Les Voleurs d'absurde (Robert Yessouroun)

2018


14/07/2020
Lu 875 fois



Quatrième de couverture

Les Voleurs d'absurde @ 2018 Hélice Hélas | Illustration de couverture @ Krum
Vous pestez devant le distributeur de coupures bancaires. Cette borne interactive vous énerve : après trois tentatives, rien à faire, elle ne prend pas en compte votre demande particulière... Oubliez cette petite frustration mesquine. Vous n’avez encore rien vu. Des appareils super programmés vous attendent, avec plus d’un tour dans leur module.

Ainsi, dans ce recueil, vous allez fréquenter des machines improbables qui donnent à méditer sur les retombées psychologiques d’une Intelligence Artificielle Viscérale. Attendez-vous, de la part de ces robots, tantôt à un attachement tendu, tantôt à un détachement fâcheux. Quoi qu’il en soit, vu leur manque de rodage dans la sensibilité et les réactions affectives, ces automates, plus imprévisibles les uns que les autres, ne pourront que verser dans l’outrance : abus de l’intuition, fixette sur l’imagination, perfectionnisme, surprotection, générosité narcissique, manie de la survie, fureur d’être né, obsession de son propre accomplissement…

La plupart de ces engins seront lâchés dans des villes connues comme Londres, Genève ou Bruxelles. Ils n’y manqueront pas de vous surprendre dans les rues, dans les demeures contemporaines de quartiers authentiques. Ces décors ne rendront-ils pas plus réels ces androïdes de l’avenir ? Là, ils côtoieront des humains singuliers, cocasses, un peu (pas trop) fêlés.

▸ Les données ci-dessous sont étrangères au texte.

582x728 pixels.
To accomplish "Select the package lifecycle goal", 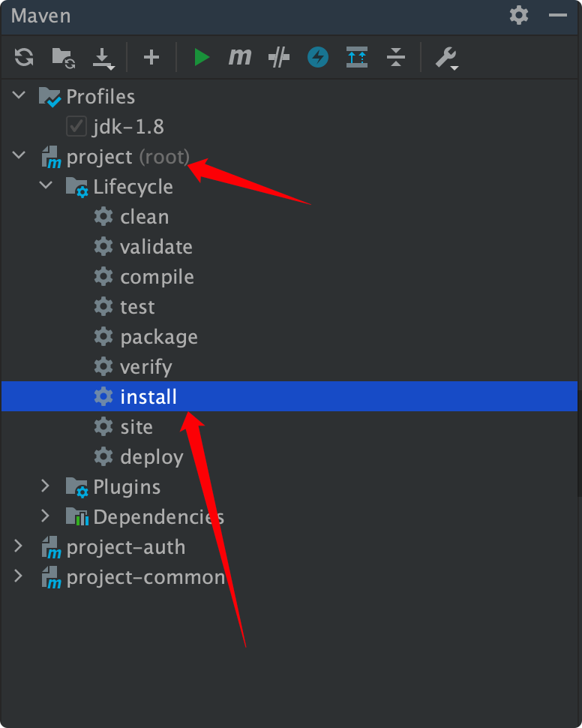I will click(x=158, y=337).

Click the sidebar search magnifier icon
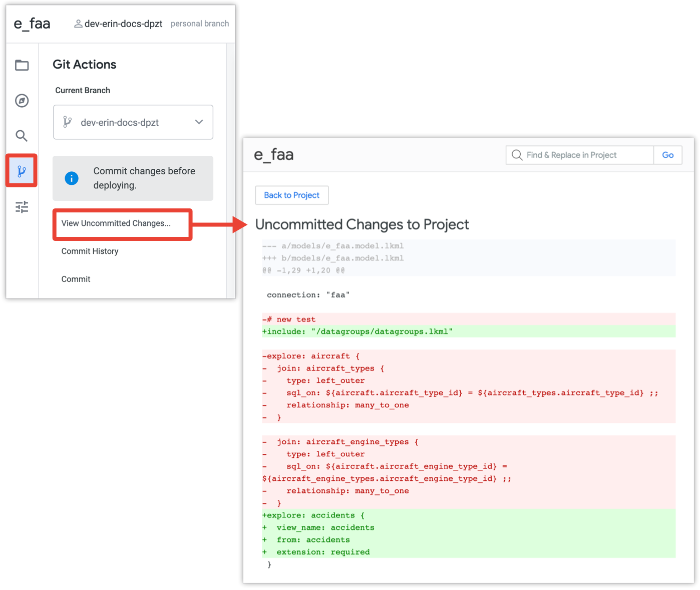point(22,136)
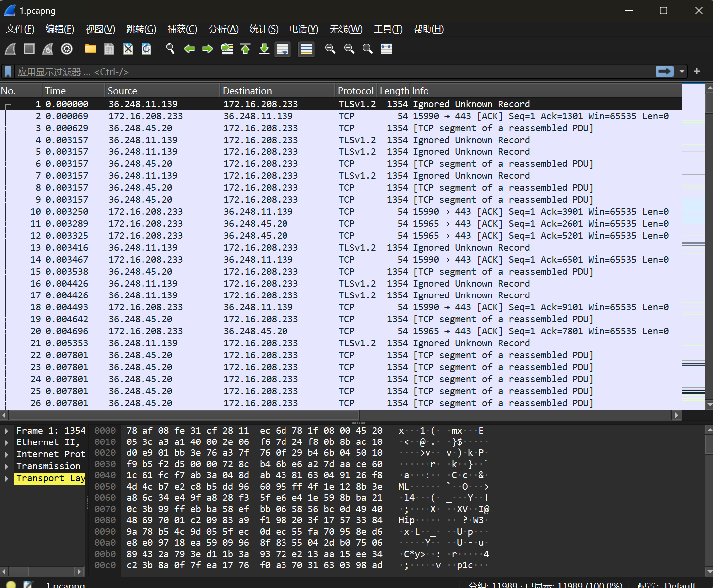Apply the display filter with arrow button

point(665,72)
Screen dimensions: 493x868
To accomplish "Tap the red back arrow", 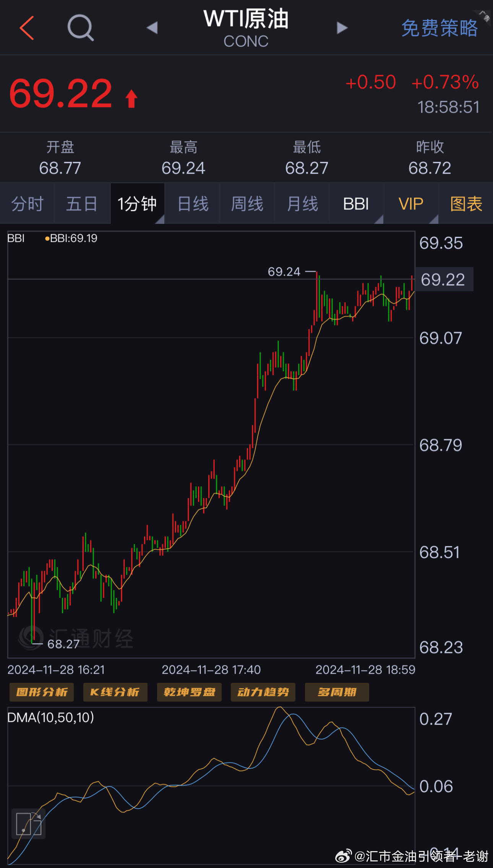I will (27, 28).
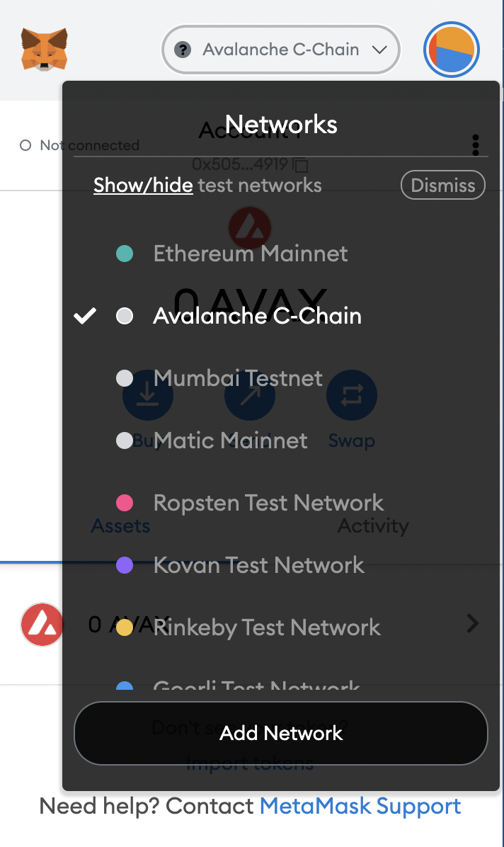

Face à l’adversité technique, ces personnages passeront pour moins admirables qu’amusants, tel l’entourage de monsieur Hulot.

Sommaire

- Effets spéciaux
- Thérapie du futur
- La Maison envahissante
- Rien n'est plus étrange que le réel
- Mal venir au monde
- Journal d'un robot
- Sauvegarde et sauve-qui-peut
- Un cas de conscience
- L'Appel de la vigne
- Le Summum de l'autonomie

Fiche de lecture

L’un des points qui caractérise la « soft » SF est que les IA, robots et androïdes peuvent y avoir une âme. Ce que j’utilise personnellement avec grand plaisir dans mes écrits. Mais je dois reconnaître que je n’ai ni la faconde ni la truculence de ces 10 petites pépites que j’ai découvertes dans « Les voleurs d’absurde » de Robert Yessouroun.

Ce n’est pas le premier texte que j’apprécie de cet auteur – « Un village près des étoiles » reste, en roman, mon préféré – mais, là, j’ai décroché le pompon des tours de manège.

Ce sont 10 nouvelles qui caricaturent nos travers d’humains, nos petits défauts autant que nos élans et bontés, sur fond d’IA et d’androïdes « surhumanisés » qui buggent et font ressortir cette ambivalence que nous possédons toutes et tous. Chaque texte pointe un ou plusieurs de nos traits de caractère, de nos distorsions et nous laisse les juger à l’aune de l’un de ces robots quelque peu défaillants.

C’est drôle, gentiment satirique, empli d’une joyeuse absurdité et de milliers de détails totalement farfelus qui en font la saveur – comme ces bonbons qui pétillent dans la bouche quand on ose enfin les croquer. Le genre de livre qu’il faut emporter à la plage ou à la montagne, qu’on lit sous le parasol ou dans le hamac, avec le sourire à chaque page.

Je ne vais pas faire le tour des 10 nouvelles – n’étant que piètre chroniqueur – mais j’ai mes préférées et d’autres auxquelles j’ai un peu moins accroché ce qui fut le cas de « Mal venir au Monde », sans doute parce que le reporter présenté – particulièrement fat à mon goût – me rappelait un peu trop quelqu’un de réel.

La palme et le premier prix reviennent, sans aucune hésitation pour moi, à « Le journal d’un robot » qui nous décrit les états d’âme et les profondes difficultés de l’un de ces êtres artificiels. Le pauvre est, en effet, confronté à des choix cornéliens face aux fameuses lois de la robotique du bon docteur. Nous avons droit à une sorte de journal intime d’un robot majordome – qui voit tout et ne dit rien comme un parfait majordome devrait l’être sans doute – mais qui ne sait à quelle loi se vouer lorsqu’il est confronté aux complexités de caractère de ses « maîtres » autant qu’à celles de leur langage souvent ambigu et prêtant à confusion.

Un régal entaché, hélas, par la situation qui m’a laissé intellectuellement moins disponible que je ne le souhaitais. Ce qui signifie simplement que je me referais une deuxième lecture plus au calme à l’automne si la sérénité est de retour, histoire de savourer ces 10 petits textes sans Agatha Christie.